__Prompt A__. In the listing, switch "answer box" to "reply field" in the lines from the line with "Where should I" to the line with "Looking at the screenshot, I should [x=163, y=1385].". Give those lines with no other change.

Eric Blake Aug. 29, 2014, 8:33 p.m. UTC | #1
On 08/29/2014 02:07 PM, Luiz Capitulino wrote:
> Management software, such as RHEV's vdsm, want to be able to allocate
> disk space on demand. The basic use case is to start a VM with a small
> disk and then the disk is enlarged when QEMU hits a ENOSPC condition.
> 
> To this end, the management software has to be notified when QEMU
> encounters ENOSPC. The solution implemented by this commit is simple:
> it extends the BLOCK_IO_ERROR with a 'nospace' key, which is true
> when QEMU is stopped due to ENOSPC.
> 
> Note that support for querying this event is already present in
> query-block by means of the 'io-status' key. Also, the new 'nospace'
> BLOCK_IO_ERROR field shares the same semantics with 'io-status',
> which basically means that werror= has to be set to either
> 'stop' or 'enospc' to enable 'nospace'.
> 
> Finally, this commit also updates the 'io-status' key doc in the
> schema with a list of supported device models.

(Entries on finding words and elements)

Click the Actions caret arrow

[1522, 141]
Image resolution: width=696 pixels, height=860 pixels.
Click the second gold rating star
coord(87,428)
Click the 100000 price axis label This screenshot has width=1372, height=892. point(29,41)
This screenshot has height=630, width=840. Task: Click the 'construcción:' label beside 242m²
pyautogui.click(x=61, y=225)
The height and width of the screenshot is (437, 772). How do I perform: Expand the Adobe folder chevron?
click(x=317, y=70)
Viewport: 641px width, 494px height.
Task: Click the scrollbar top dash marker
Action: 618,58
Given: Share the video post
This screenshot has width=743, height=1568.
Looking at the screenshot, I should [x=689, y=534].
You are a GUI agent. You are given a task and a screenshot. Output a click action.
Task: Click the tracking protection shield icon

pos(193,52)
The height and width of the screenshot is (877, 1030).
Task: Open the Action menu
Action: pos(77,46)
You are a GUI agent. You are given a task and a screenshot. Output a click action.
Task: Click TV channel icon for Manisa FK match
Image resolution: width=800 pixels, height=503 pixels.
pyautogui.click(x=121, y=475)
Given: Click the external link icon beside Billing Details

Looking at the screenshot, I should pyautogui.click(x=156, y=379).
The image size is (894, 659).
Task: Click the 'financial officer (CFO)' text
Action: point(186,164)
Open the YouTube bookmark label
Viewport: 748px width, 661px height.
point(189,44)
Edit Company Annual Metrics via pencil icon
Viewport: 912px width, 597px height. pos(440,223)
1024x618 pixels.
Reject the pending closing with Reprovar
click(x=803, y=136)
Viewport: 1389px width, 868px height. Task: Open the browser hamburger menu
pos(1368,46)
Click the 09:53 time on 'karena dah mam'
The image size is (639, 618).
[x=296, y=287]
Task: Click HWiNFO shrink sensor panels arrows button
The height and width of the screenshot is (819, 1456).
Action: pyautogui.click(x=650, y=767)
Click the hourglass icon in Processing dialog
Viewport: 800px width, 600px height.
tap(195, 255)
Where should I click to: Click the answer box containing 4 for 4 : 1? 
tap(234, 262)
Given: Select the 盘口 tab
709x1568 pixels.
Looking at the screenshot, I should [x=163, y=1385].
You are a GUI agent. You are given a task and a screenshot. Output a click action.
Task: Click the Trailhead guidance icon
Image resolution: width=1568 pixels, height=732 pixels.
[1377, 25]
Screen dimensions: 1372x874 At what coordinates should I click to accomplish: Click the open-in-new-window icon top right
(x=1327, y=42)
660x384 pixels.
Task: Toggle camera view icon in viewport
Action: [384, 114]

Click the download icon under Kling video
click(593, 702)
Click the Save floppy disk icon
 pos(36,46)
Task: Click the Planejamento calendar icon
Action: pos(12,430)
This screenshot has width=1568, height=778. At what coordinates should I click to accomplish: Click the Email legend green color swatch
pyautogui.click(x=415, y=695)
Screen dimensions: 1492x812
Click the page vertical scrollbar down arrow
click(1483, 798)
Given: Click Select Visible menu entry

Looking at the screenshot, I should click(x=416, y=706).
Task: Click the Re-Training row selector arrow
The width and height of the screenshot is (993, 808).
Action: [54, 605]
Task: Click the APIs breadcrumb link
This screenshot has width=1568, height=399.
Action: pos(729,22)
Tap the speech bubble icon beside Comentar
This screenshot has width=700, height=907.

__Prompt B__. Write out the entire message on the 'nospace' key for BLOCK_IO_ERROR, word for word.

__Right answer A__.
Where should I click to: Click the reply field containing 4 for 4 : 1? 
tap(234, 262)
Given: Select the 盘口 tab
709x1568 pixels.
Looking at the screenshot, I should [x=163, y=1385].

__Right answer B__.
Eric Blake Aug. 29, 2014, 8:33 p.m. UTC | #1
On 08/29/2014 02:07 PM, Luiz Capitulino wrote:
> Management software, such as RHEV's vdsm, want to be able to allocate
> disk space on demand. The basic use case is to start a VM with a small
> disk and then the disk is enlarged when QEMU hits a ENOSPC condition.
> 
> To this end, the management software has to be notified when QEMU
> encounters ENOSPC. The solution implemented by this commit is simple:
> it extends the BLOCK_IO_ERROR with a 'nospace' key, which is true
> when QEMU is stopped due to ENOSPC.
> 
> Note that support for querying this event is already present in
> query-block by means of the 'io-status' key. Also, the new 'nospace'
> BLOCK_IO_ERROR field shares the same semantics with 'io-status',
> which basically means that werror= has to be set to either
> 'stop' or 'enospc' to enable 'nospace'.
> 
> Finally, this commit also updates the 'io-status' key doc in the
> schema with a list of supported device models.